Reimbursements of bonds
The reimbursement of assertion bonds and challenge bonds for honest parties will be handled “in-band” by the protocol. Please see Economics of Disputes for more information about this topic.
Upgrade mechanism
For BoLD to be deployed on an Arbitrum chain, an upgrade admin action needs to be taken using an UpgradeExecutor
pattern. This is a smart contract that executes actions as the Rollup owner. At the upgrade, the RollupCore.sol
contract will be updated to a new BoLD one, and additional contracts needed for BoLD challenges, such as an EdgeChallengeManager.sol
, will also be deployed to the parent chain.
Next, assertions will then be posted to the new Rollup contract. During the upgrade period, there could have been a very large number of blocks posted in Arbitrum batches. For this purpose, BoLD assertions support the concept of an overflow, allowing us to efficiently handle this situation.
The confirmation timing on any withdrawal that is in-flight when the BoLD upgrade is activated will be delayed until the first BoLD assertion is confirmed. This means that for any Arbitrum chain that upgrades to use BoLD, including Arbitrum One and Arbitrum Nova, all pending withdrawals to L1 Ethereum that were initiated before the upgrade will be delayed by 1 challenge period, plus the time between the withdrawal was initiated and the time that the BOLD upgrade takes place. This is because the upgrade effectively "resets" the challenge period for that are not yet finalized.

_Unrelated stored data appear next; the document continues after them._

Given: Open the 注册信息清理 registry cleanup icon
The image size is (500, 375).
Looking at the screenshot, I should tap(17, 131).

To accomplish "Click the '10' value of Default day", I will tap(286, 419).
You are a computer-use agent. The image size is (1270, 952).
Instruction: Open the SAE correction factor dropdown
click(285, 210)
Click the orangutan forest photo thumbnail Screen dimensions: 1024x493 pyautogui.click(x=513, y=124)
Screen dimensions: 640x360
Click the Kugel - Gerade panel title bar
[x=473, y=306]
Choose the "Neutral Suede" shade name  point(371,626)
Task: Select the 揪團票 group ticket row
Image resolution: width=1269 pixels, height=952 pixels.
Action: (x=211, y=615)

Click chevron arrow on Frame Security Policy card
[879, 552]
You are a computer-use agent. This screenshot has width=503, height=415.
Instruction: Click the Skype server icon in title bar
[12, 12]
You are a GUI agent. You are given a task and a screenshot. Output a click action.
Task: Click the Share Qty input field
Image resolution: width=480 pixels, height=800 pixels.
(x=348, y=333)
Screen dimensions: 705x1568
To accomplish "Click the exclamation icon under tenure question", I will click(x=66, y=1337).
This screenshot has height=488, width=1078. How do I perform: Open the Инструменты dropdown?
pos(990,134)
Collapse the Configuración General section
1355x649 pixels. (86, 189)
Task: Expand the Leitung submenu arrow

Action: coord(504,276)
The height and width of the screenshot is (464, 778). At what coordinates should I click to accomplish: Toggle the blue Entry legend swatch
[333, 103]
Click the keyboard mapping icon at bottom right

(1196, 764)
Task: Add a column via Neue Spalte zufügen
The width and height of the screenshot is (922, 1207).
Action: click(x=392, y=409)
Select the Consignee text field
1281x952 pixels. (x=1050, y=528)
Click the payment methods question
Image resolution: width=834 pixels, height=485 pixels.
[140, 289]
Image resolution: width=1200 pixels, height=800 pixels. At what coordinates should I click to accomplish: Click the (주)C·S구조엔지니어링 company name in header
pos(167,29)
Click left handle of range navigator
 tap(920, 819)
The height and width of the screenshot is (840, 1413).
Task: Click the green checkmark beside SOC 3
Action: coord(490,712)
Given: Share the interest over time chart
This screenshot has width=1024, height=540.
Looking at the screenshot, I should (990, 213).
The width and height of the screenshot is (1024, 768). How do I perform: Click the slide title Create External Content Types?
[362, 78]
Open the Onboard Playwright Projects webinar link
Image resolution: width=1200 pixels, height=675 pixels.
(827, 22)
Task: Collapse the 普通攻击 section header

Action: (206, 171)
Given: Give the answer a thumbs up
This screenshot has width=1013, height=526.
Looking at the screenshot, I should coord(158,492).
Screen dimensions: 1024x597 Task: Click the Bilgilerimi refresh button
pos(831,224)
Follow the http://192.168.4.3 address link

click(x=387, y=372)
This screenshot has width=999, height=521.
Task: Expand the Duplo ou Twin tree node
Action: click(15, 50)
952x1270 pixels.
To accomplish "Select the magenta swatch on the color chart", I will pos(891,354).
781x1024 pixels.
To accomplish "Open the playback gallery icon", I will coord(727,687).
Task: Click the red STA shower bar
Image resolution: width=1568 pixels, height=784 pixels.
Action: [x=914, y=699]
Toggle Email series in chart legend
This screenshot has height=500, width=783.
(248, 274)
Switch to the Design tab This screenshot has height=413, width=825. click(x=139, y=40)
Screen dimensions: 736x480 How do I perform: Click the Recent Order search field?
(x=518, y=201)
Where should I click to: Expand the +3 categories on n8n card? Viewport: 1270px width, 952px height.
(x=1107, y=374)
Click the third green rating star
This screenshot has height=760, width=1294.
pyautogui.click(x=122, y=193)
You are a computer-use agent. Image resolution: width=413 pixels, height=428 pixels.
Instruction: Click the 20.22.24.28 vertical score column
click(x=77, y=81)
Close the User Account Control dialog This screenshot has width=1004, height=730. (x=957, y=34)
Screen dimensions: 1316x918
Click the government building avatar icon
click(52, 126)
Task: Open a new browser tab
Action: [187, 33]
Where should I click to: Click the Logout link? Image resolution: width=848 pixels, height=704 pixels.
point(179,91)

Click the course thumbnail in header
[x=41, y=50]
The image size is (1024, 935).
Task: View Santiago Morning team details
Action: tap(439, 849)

For example, if the upgrade happened at time t, then a withdrawal initiated at a time t-2 days will need to wait an additional 6.4 days for their withdrawal to be finalized, totaling 8.4 days of maximum delay. Withdrawals that finalize before the upgrade takes place at time t will be unaffected. In other words, the maximum delay a withdrawal will experience leading up to the upgrade is 12.8 days (two challenge periods).
The upgrade pattern for an existing Arbitrum Rollup to a BoLD-enabled one is tested extensively and run as part of each of our pull requests in the BoLD repository upgrade workflow on GitHub.